Challenge: Copy the records below line for line, without changing anything.

[Word and item position data]
____________________

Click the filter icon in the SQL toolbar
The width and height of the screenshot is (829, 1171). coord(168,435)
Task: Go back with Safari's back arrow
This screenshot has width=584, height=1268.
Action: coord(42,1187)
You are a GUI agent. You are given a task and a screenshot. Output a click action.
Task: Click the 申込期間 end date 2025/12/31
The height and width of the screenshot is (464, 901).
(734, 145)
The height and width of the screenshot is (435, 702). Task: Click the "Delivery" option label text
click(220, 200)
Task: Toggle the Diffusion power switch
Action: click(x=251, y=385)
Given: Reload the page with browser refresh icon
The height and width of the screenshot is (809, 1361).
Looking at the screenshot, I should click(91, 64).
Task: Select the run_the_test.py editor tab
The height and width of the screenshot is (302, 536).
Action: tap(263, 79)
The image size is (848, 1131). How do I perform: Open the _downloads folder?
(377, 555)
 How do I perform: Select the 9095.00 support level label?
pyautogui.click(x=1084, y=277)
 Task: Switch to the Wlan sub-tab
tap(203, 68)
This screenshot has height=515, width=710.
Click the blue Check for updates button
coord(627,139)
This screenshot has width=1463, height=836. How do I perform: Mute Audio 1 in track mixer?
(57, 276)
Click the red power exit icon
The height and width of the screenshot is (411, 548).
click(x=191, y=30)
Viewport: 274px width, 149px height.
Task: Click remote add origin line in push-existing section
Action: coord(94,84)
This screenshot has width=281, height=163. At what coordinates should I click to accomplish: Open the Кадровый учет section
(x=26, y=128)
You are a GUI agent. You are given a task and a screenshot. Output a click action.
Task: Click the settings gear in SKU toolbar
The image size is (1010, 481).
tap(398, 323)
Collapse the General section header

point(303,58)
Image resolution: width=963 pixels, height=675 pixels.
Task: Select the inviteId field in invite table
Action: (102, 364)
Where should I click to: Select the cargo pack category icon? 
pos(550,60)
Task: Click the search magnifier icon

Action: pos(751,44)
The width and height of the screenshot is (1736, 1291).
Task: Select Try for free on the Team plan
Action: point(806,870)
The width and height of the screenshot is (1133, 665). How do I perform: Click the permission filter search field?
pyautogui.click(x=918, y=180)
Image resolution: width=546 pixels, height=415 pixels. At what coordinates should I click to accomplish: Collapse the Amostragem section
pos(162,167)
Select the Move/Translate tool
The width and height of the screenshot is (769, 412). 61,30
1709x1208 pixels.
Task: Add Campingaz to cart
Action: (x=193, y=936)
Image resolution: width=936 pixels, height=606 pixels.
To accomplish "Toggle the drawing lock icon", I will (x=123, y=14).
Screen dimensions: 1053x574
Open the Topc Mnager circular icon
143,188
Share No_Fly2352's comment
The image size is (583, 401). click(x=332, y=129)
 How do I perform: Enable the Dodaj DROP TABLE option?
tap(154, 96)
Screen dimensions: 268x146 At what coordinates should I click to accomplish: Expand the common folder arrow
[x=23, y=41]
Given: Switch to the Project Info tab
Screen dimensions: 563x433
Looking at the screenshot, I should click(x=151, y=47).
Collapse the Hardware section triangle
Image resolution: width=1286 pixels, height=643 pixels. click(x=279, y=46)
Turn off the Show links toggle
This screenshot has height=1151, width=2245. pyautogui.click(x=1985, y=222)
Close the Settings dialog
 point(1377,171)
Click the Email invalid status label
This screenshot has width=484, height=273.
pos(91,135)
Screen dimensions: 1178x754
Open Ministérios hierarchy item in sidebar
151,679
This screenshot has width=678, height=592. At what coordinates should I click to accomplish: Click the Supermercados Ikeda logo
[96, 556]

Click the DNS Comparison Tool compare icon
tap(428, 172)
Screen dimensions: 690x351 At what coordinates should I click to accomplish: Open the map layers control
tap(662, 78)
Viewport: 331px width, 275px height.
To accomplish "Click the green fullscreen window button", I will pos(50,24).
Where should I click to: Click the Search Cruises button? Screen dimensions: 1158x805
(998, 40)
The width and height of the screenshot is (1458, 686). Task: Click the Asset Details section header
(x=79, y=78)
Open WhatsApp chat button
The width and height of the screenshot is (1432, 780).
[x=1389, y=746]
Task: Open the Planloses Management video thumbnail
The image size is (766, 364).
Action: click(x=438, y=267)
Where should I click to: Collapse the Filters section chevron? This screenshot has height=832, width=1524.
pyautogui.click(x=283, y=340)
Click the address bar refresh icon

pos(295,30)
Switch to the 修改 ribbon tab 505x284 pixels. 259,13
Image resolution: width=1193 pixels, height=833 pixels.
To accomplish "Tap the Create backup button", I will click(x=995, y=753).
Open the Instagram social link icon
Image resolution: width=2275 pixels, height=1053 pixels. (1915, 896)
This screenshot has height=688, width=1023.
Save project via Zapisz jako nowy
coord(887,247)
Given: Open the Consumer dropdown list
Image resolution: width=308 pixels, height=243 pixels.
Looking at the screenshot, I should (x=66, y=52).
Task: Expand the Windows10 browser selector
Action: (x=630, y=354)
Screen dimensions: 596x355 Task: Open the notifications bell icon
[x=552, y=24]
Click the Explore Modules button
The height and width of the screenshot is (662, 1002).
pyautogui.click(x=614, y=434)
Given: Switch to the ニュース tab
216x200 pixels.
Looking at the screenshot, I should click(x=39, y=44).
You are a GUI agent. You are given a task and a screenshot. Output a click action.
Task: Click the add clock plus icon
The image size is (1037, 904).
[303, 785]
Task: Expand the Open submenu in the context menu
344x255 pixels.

____________________

Result of this exercise:
Click the filter icon in the SQL toolbar
The width and height of the screenshot is (829, 1171). coord(168,435)
Task: Go back with Safari's back arrow
This screenshot has width=584, height=1268.
Action: coord(42,1187)
You are a GUI agent. You are given a task and a screenshot. Output a click action.
Task: Click the 申込期間 end date 2025/12/31
The height and width of the screenshot is (464, 901).
(734, 145)
The height and width of the screenshot is (435, 702). Task: Click the "Delivery" option label text
click(220, 200)
Task: Toggle the Diffusion power switch
Action: click(x=251, y=385)
Given: Reload the page with browser refresh icon
The height and width of the screenshot is (809, 1361).
Looking at the screenshot, I should click(91, 64).
Task: Select the run_the_test.py editor tab
The height and width of the screenshot is (302, 536).
Action: tap(263, 79)
The image size is (848, 1131). How do I perform: Open the _downloads folder?
(377, 555)
 How do I perform: Select the 9095.00 support level label?
pyautogui.click(x=1084, y=277)
 Task: Switch to the Wlan sub-tab
tap(203, 68)
This screenshot has height=515, width=710.
Click the blue Check for updates button
coord(627,139)
This screenshot has width=1463, height=836. How do I perform: Mute Audio 1 in track mixer?
(57, 276)
Click the red power exit icon
The height and width of the screenshot is (411, 548).
click(x=191, y=30)
Viewport: 274px width, 149px height.
Task: Click remote add origin line in push-existing section
Action: coord(94,84)
This screenshot has width=281, height=163. At what coordinates should I click to accomplish: Open the Кадровый учет section
(x=26, y=128)
You are a GUI agent. You are given a task and a screenshot. Output a click action.
Task: Click the settings gear in SKU toolbar
The image size is (1010, 481).
tap(398, 323)
Collapse the General section header

point(303,58)
Image resolution: width=963 pixels, height=675 pixels.
Task: Select the inviteId field in invite table
Action: (102, 364)
Where should I click to: Select the cargo pack category icon? 
pos(550,60)
Task: Click the search magnifier icon

Action: pos(751,44)
The width and height of the screenshot is (1736, 1291).
Task: Select Try for free on the Team plan
Action: point(806,870)
The width and height of the screenshot is (1133, 665). How do I perform: Click the permission filter search field?
pyautogui.click(x=918, y=180)
Image resolution: width=546 pixels, height=415 pixels. At what coordinates should I click to accomplish: Collapse the Amostragem section
pos(162,167)
Select the Move/Translate tool
The width and height of the screenshot is (769, 412). 61,30
1709x1208 pixels.
Task: Add Campingaz to cart
Action: (x=193, y=936)
Image resolution: width=936 pixels, height=606 pixels.
To accomplish "Toggle the drawing lock icon", I will (x=123, y=14).
Screen dimensions: 1053x574
Open the Topc Mnager circular icon
143,188
Share No_Fly2352's comment
The image size is (583, 401). click(x=332, y=129)
 How do I perform: Enable the Dodaj DROP TABLE option?
tap(154, 96)
Screen dimensions: 268x146 At what coordinates should I click to accomplish: Expand the common folder arrow
[x=23, y=41]
Given: Switch to the Project Info tab
Screen dimensions: 563x433
Looking at the screenshot, I should click(x=151, y=47).
Collapse the Hardware section triangle
Image resolution: width=1286 pixels, height=643 pixels. click(x=279, y=46)
Turn off the Show links toggle
This screenshot has height=1151, width=2245. pyautogui.click(x=1985, y=222)
Close the Settings dialog
 point(1377,171)
Click the Email invalid status label
This screenshot has width=484, height=273.
pos(91,135)
Screen dimensions: 1178x754
Open Ministérios hierarchy item in sidebar
151,679
This screenshot has width=678, height=592. At what coordinates should I click to accomplish: Click the Supermercados Ikeda logo
[96, 556]

Click the DNS Comparison Tool compare icon
tap(428, 172)
Screen dimensions: 690x351 At what coordinates should I click to accomplish: Open the map layers control
tap(662, 78)
Viewport: 331px width, 275px height.
To accomplish "Click the green fullscreen window button", I will pos(50,24).
Where should I click to: Click the Search Cruises button? Screen dimensions: 1158x805
(998, 40)
The width and height of the screenshot is (1458, 686). Task: Click the Asset Details section header
(x=79, y=78)
Open WhatsApp chat button
The width and height of the screenshot is (1432, 780).
[x=1389, y=746]
Task: Open the Planloses Management video thumbnail
The image size is (766, 364).
Action: click(x=438, y=267)
Where should I click to: Collapse the Filters section chevron? This screenshot has height=832, width=1524.
pyautogui.click(x=283, y=340)
Click the address bar refresh icon

pos(295,30)
Switch to the 修改 ribbon tab 505x284 pixels. 259,13
Image resolution: width=1193 pixels, height=833 pixels.
To accomplish "Tap the Create backup button", I will click(x=995, y=753).
Open the Instagram social link icon
Image resolution: width=2275 pixels, height=1053 pixels. (1915, 896)
This screenshot has height=688, width=1023.
Save project via Zapisz jako nowy
coord(887,247)
Given: Open the Consumer dropdown list
Image resolution: width=308 pixels, height=243 pixels.
Looking at the screenshot, I should (x=66, y=52).
Task: Expand the Windows10 browser selector
Action: (x=630, y=354)
Screen dimensions: 596x355 Task: Open the notifications bell icon
[x=552, y=24]
Click the Explore Modules button
The height and width of the screenshot is (662, 1002).
pyautogui.click(x=614, y=434)
Given: Switch to the ニュース tab
216x200 pixels.
Looking at the screenshot, I should click(x=39, y=44).
You are a GUI agent. You are given a task and a screenshot. Output a click action.
Task: Click the add clock plus icon
The image size is (1037, 904).
[303, 785]
Task: Expand the Open submenu in the context menu
344x255 pixels.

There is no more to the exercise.